Merrit authored Aaron’s Law which increased access to a drug that stops people from dying from an overdose, naloxone, also known as narcan.
More than 1,500 uses of naloxone were recorded in Marion County this year – but Aaron’s mom Justin Phillips says more must be done.
“There is still shame and stigma, because it’s hard to admit that you or your loved one are suffering with this addiction,” says Phillips.
Phillips leads efforts to fight the opioid epidemic through education, to teach people that addiction is a disease and prescription pain medicine can trigger it.
Phillips is just one of many prevention and treatment advocates hoping to get more support from the state legislature in this next budget session.
The Governor’s Drug Task Force was established to evaluate the growing problem and recently filed a final report. Merritt was on the task force and says the epidemic will continue to be a focus.
“Trying my darndest to eliminate stigma, making sure narcan is available to all and most importantly making sure Indiana is offering a detox treatment and recovery continuum of care system,” says Merritt.
Indiana needs more treatment centers and counselors. Merritt wants to change this, but the task force recommendations are only recommendations. And he realizes it’s going to take investment.
“Bringing in foundation money, federal, local money and state money and piecemealing it until we have a real understanding of what this is going to cost,” says Merritt.
Independent of the task force, Merritt’s effort this session #killheroinin5 brings 18 proposals, although he doesn’t expect them all to be heard.

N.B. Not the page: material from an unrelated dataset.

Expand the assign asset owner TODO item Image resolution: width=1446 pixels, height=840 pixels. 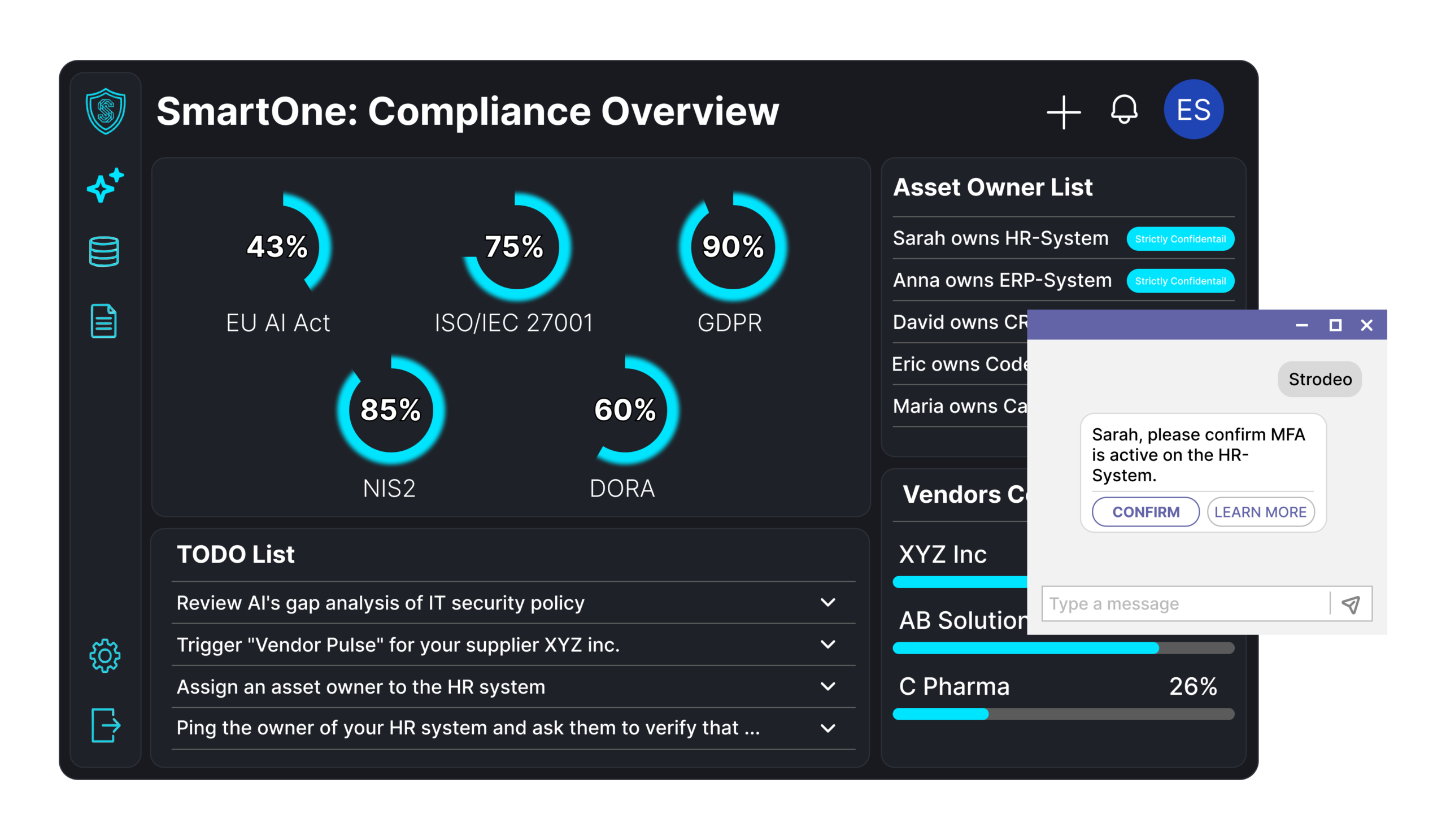pos(827,686)
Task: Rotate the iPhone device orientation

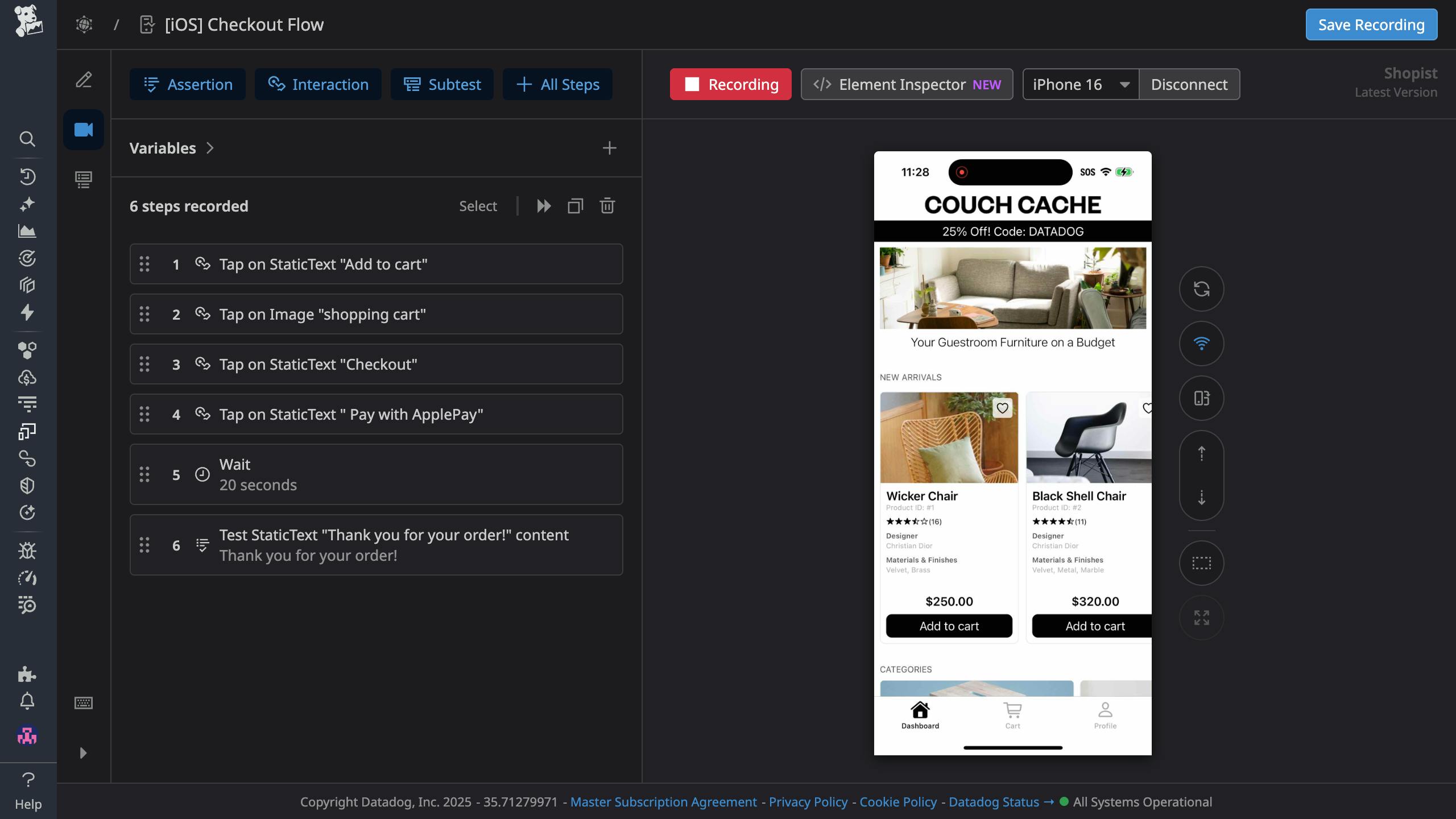Action: tap(1201, 398)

Over half of the drug task force report’s recommendations focus on prevention – something that Justin Phillips also tackles with a peer-to-peer educational program she developed through her nonprofit Overdose Lifeline.
“Aaron told me once, mom, there’s always going to be another drug dealer, and so I thought if we can’t go after the supply we can go after the demand,” says Phillips. “And that’s what the prevention program does, it prevents the first use.”
The task force report also names The Hamilton County Youth Assistance Program as a model.
“When I say we’re lean, it is truly our professional eight staff salaries and benefits,” says Akers.
Hamilton County started this program in 2009. It offers counseling and supports at-risk youth through the juvenile court system. They also work with the county and schools. Akers believes it’s making a difference.
“The research shows, if we get to kids at the earliest possibility they are less likely to engage in drug abuse and use,” says Akers.
Shelby and Boone counties are working to build similar programs.
“We are the very first step, but we desperately need some funding to launch throughout the state and sustain our efforts,” says Akers.
The Drug Task Force recommendations will be considered by a newly established commission that is set to have its first meeting in January. The number of bills that will address the opioid epidemic will also be determined when the legislative session starts.